Identification of slow-fast dynamics due to friction

Bifurcation analysis involving homoclinic and Hopf bifurcations

Derivation of a critical spinning speed condition for inversion

Abstract

The tippedisk is a mathematical-mechanical archetype for a peculiar friction-induced instability phenomenon leading to the inversion of an unbalanced spinning disk, being reminiscent to (but different from) the well-known inversion of the tippetop. A reduced model of the tippedisk, in the form of a three-dimensional ordinary differential equation, has been derived recently, followed by a preliminary local stability analysis of stationary spinning solutions. In the current paper, a global analysis of the reduced system is pursued using the framework of singular perturbation theory.
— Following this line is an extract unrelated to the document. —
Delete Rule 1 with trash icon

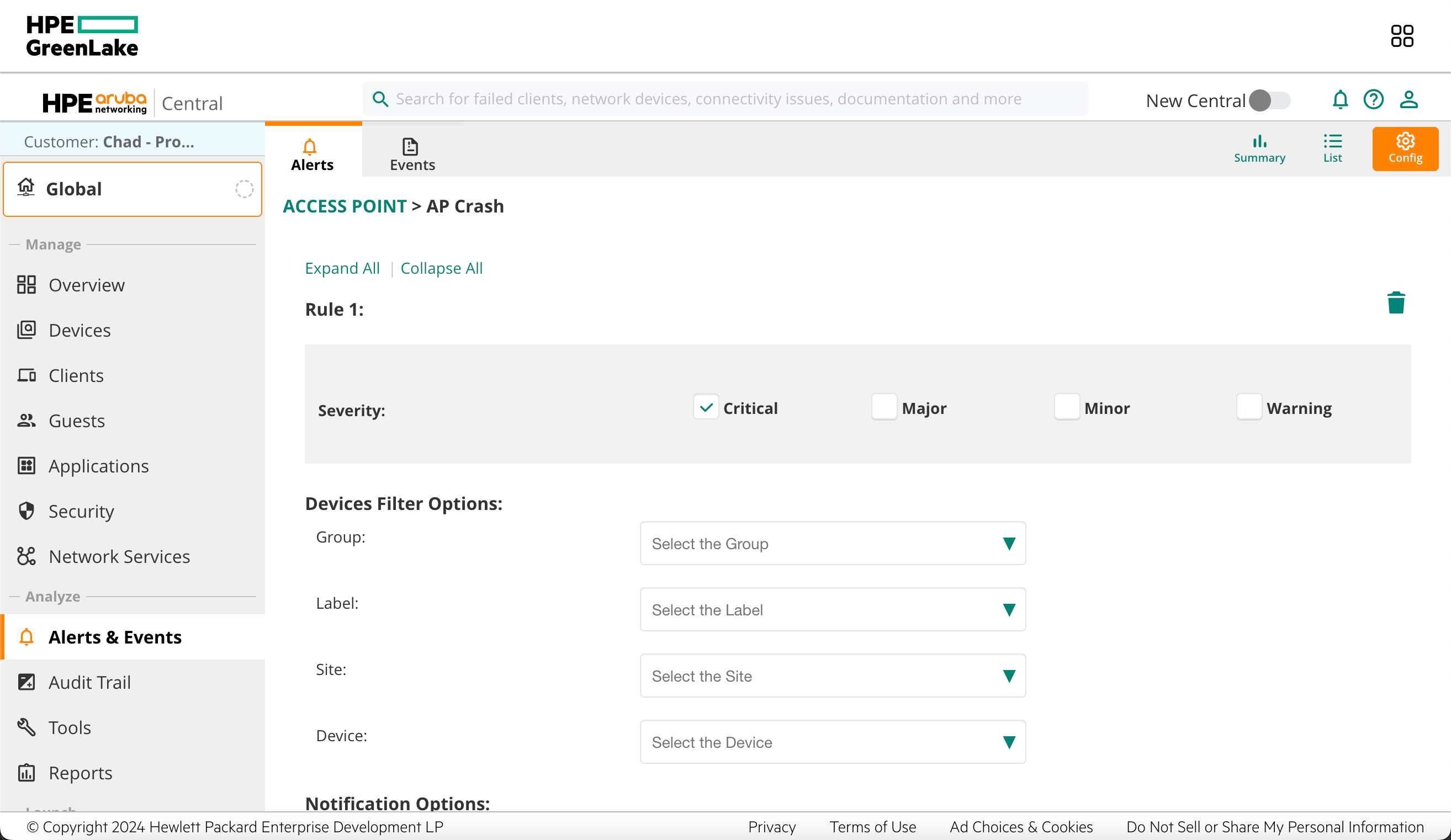pyautogui.click(x=1395, y=302)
It is shown how the presence of friction leads to slow-fast dynamics and the creation of a two-dimensional slow manifold. Furthermore, it is revealed that a bifurcation scenario involving a homoclinic bifurcation and a Hopf bifurcation leads to an explanation of the inversion phenomenon. In particular, a closed-form condition for the critical spinning speed for the inversion phenomenon is derived. Hence, the tippedisk forms an excellent mathematical-mechanical problem for the analysis of global bifurcations in singularly perturbed dynamics.